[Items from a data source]
━━━━

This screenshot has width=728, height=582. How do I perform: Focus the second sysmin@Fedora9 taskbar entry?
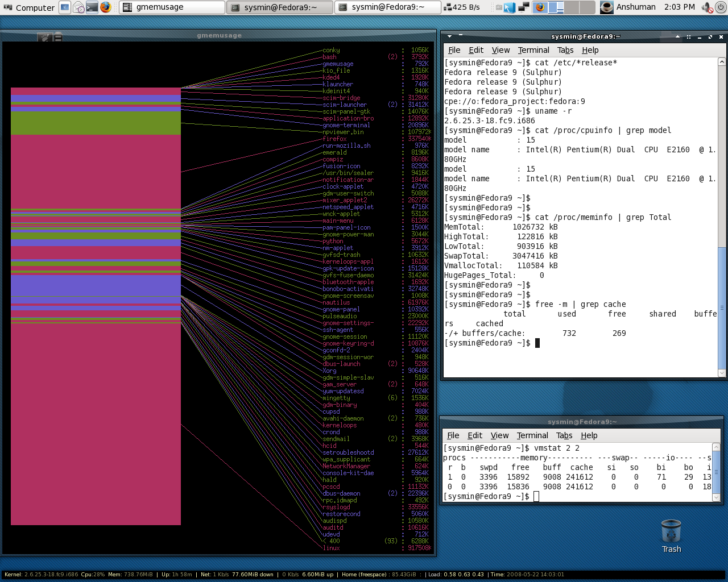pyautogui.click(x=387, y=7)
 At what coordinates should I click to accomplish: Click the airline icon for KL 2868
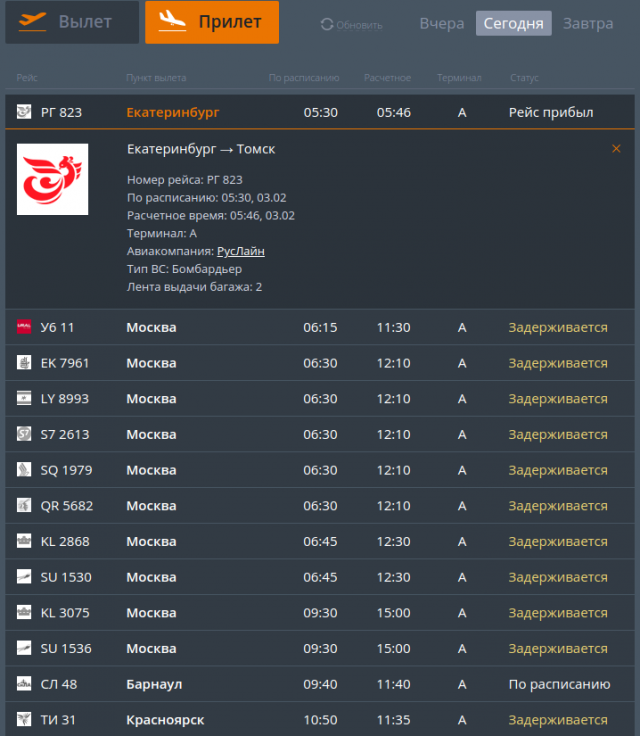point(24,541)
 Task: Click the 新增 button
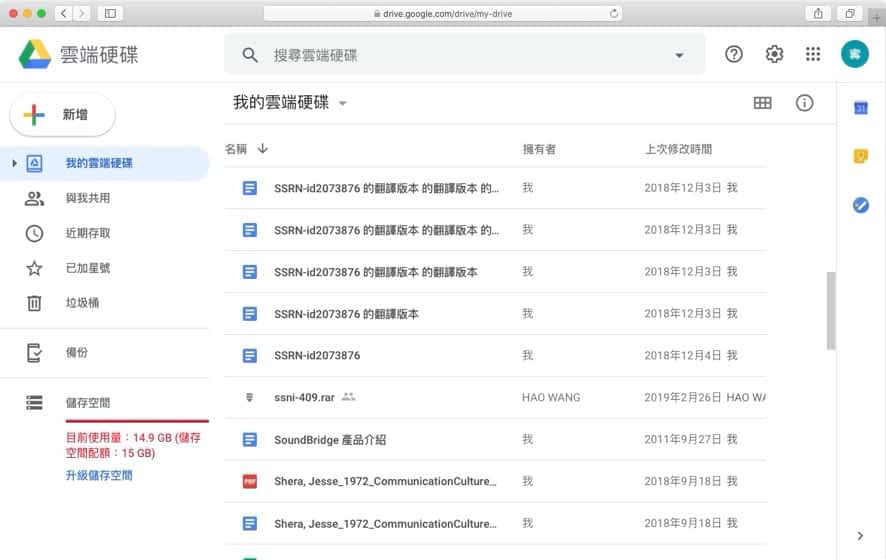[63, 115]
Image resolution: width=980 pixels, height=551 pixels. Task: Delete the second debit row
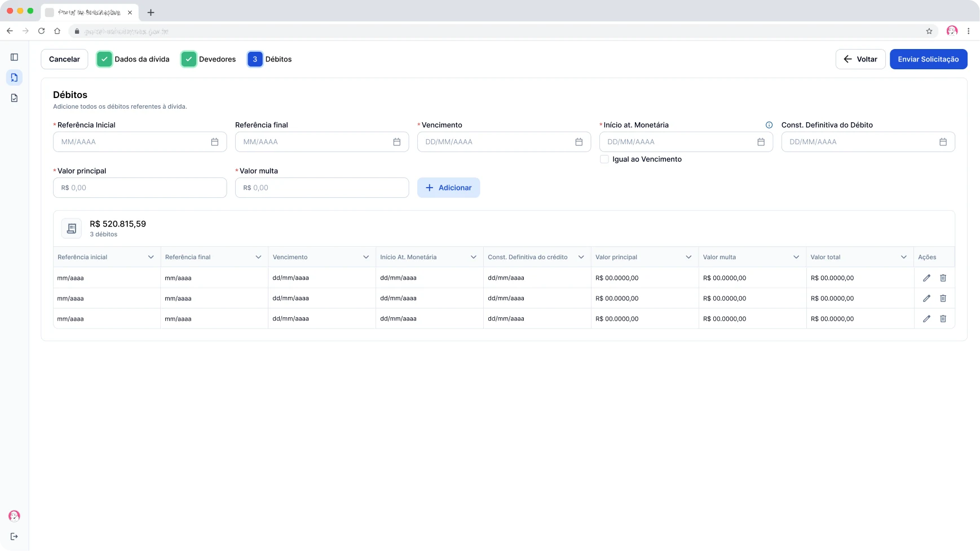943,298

━━━━

- [Task requirements]: Please give the entries above again exactly as written, leaving out any pictures.

- [Problem solution]:
This screenshot has width=728, height=582. How do I perform: Focus the second sysmin@Fedora9 taskbar entry?
pyautogui.click(x=387, y=7)
 At what coordinates should I click to accomplish: Click the airline icon for KL 2868
point(24,541)
 Task: Click the 新增 button
[63, 115]
Image resolution: width=980 pixels, height=551 pixels. Task: Delete the second debit row
943,298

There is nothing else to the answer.